• Task to carry out: Take from the entries below the stretch from the line with "Select INTRALYTICS menu item" through the line with "You are a computer-use", and return it exactly, leaving the pictures out.

(Dataset entries)
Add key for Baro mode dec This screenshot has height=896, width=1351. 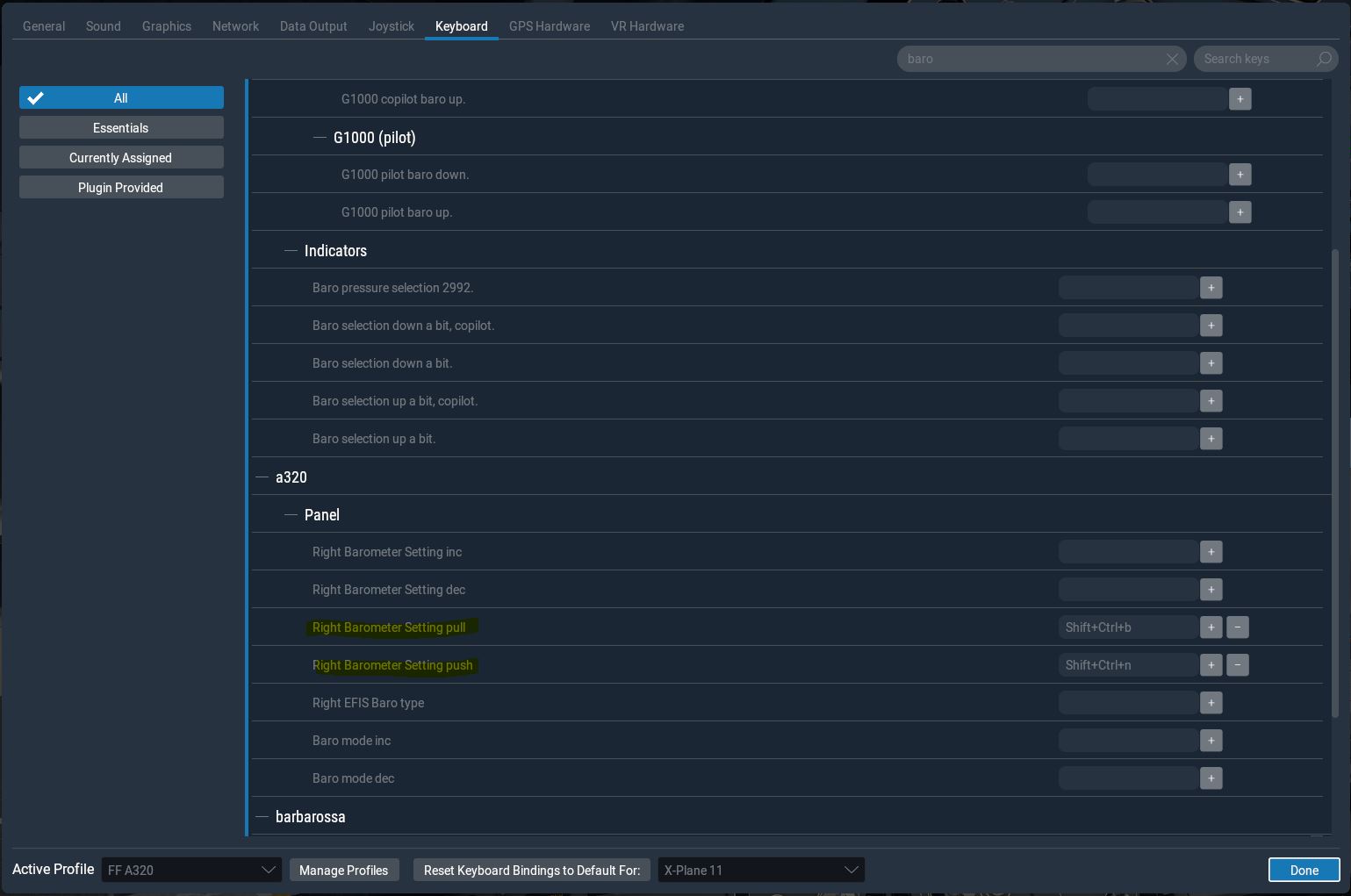[1211, 778]
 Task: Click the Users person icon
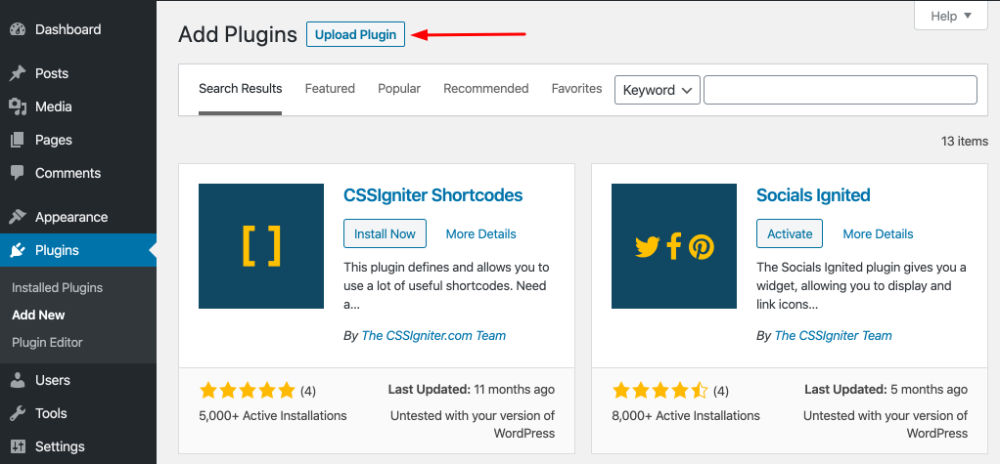click(x=18, y=380)
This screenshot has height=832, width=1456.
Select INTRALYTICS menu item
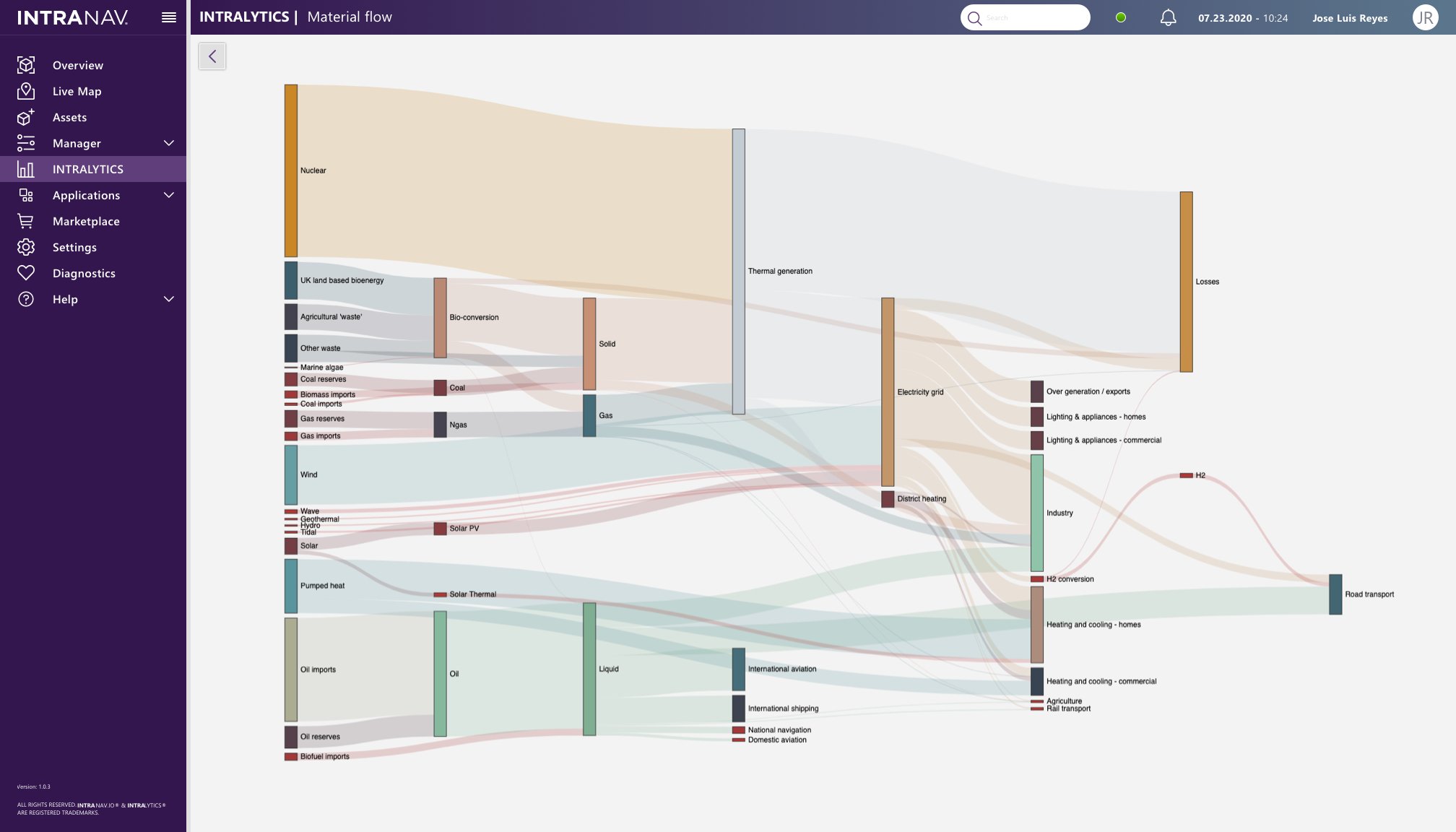pos(88,169)
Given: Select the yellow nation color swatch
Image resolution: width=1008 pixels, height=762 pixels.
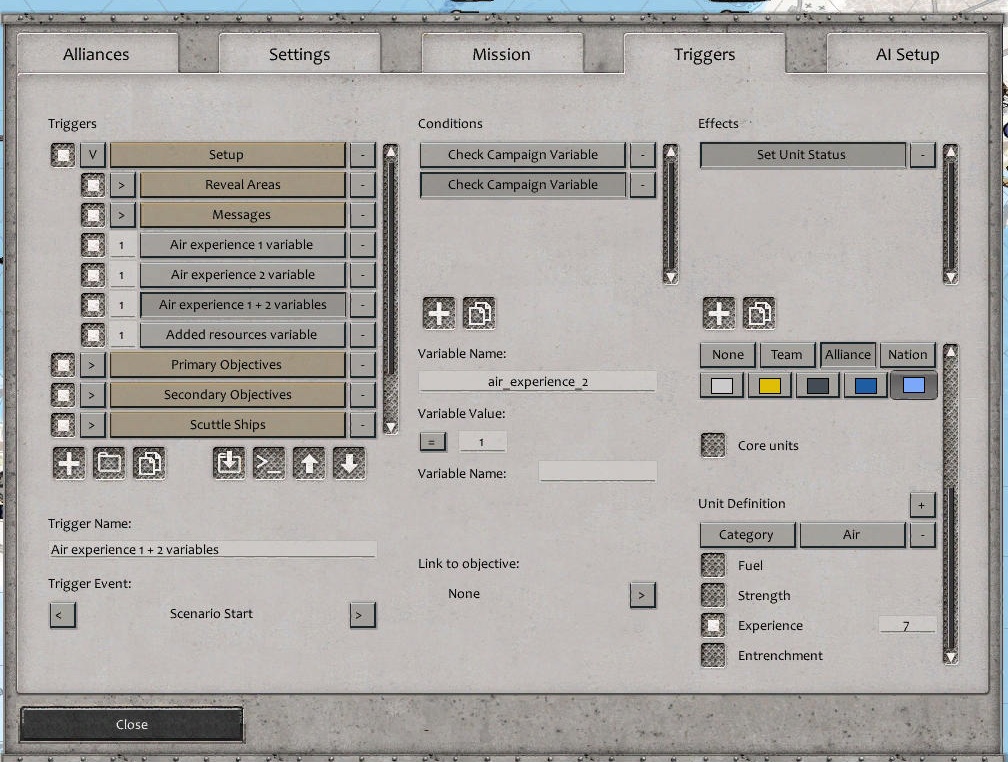Looking at the screenshot, I should coord(769,384).
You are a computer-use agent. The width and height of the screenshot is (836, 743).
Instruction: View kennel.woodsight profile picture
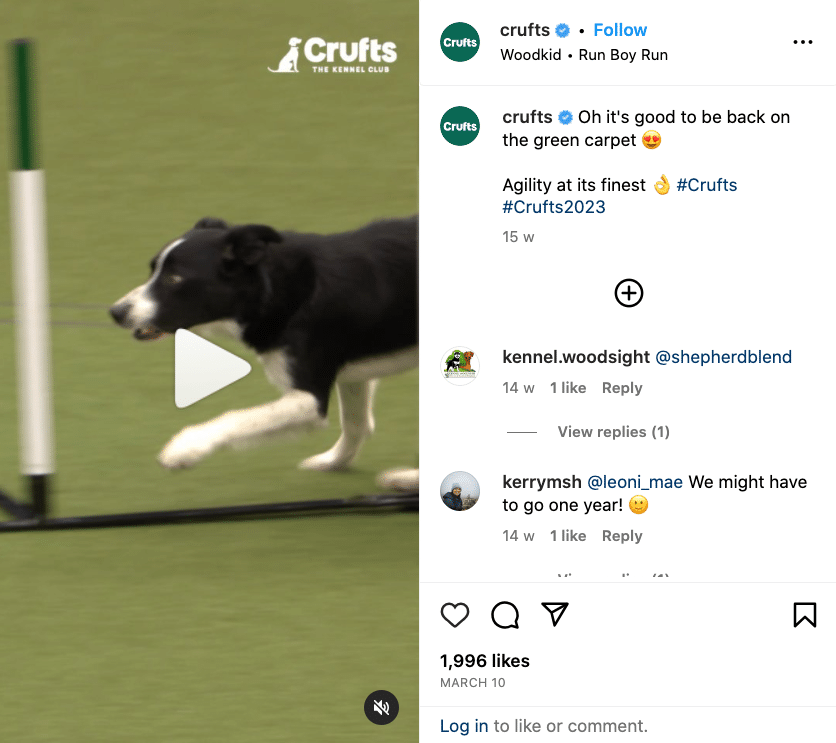coord(460,366)
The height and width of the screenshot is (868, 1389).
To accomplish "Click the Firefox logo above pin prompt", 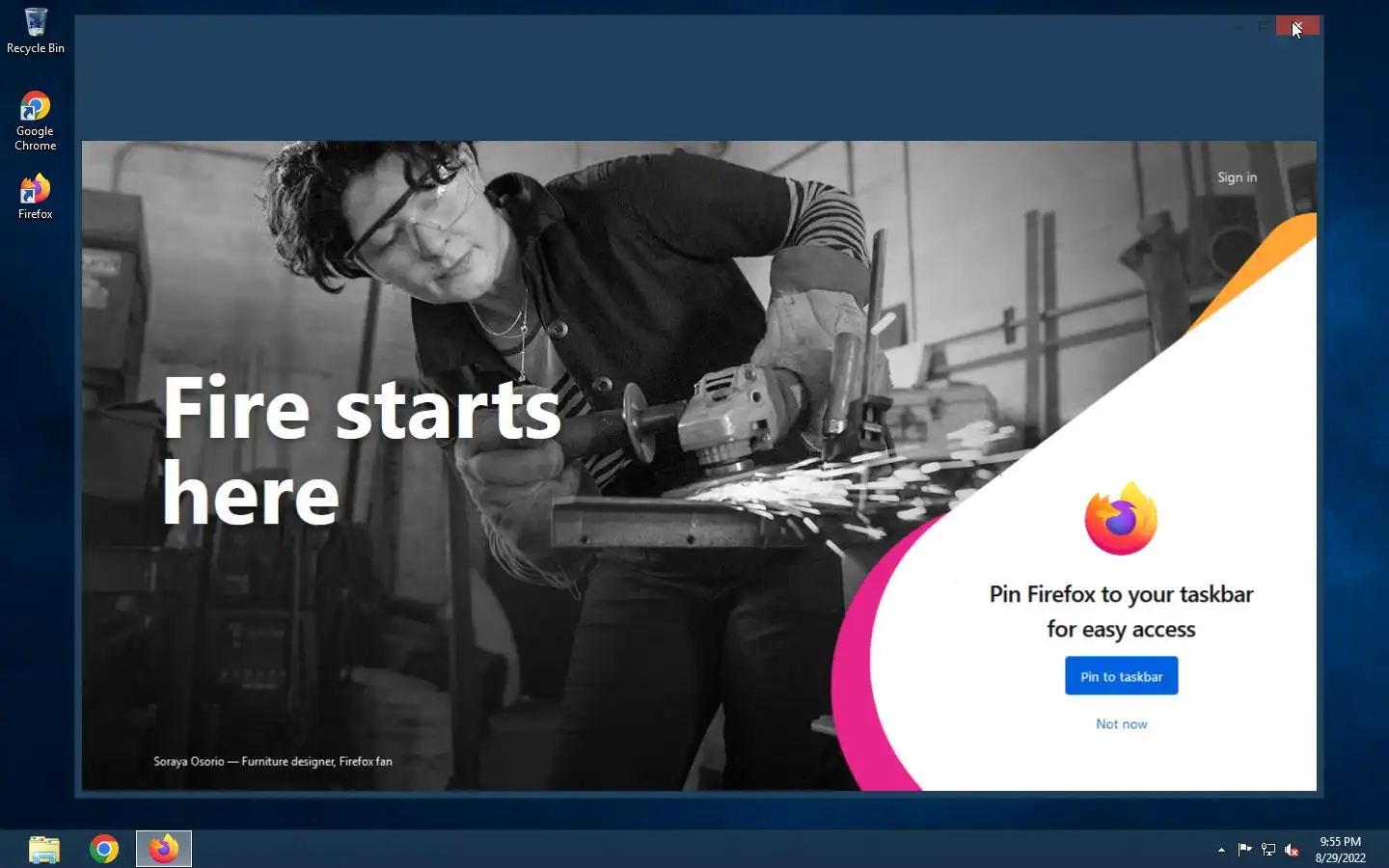I will (1121, 520).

• Reply to the task:
Select INTRALYTICS menu item
pos(88,169)
Given: Select the yellow nation color swatch
Image resolution: width=1008 pixels, height=762 pixels.
Looking at the screenshot, I should coord(769,384).
You are a computer-use agent. The width and height of the screenshot is (836, 743).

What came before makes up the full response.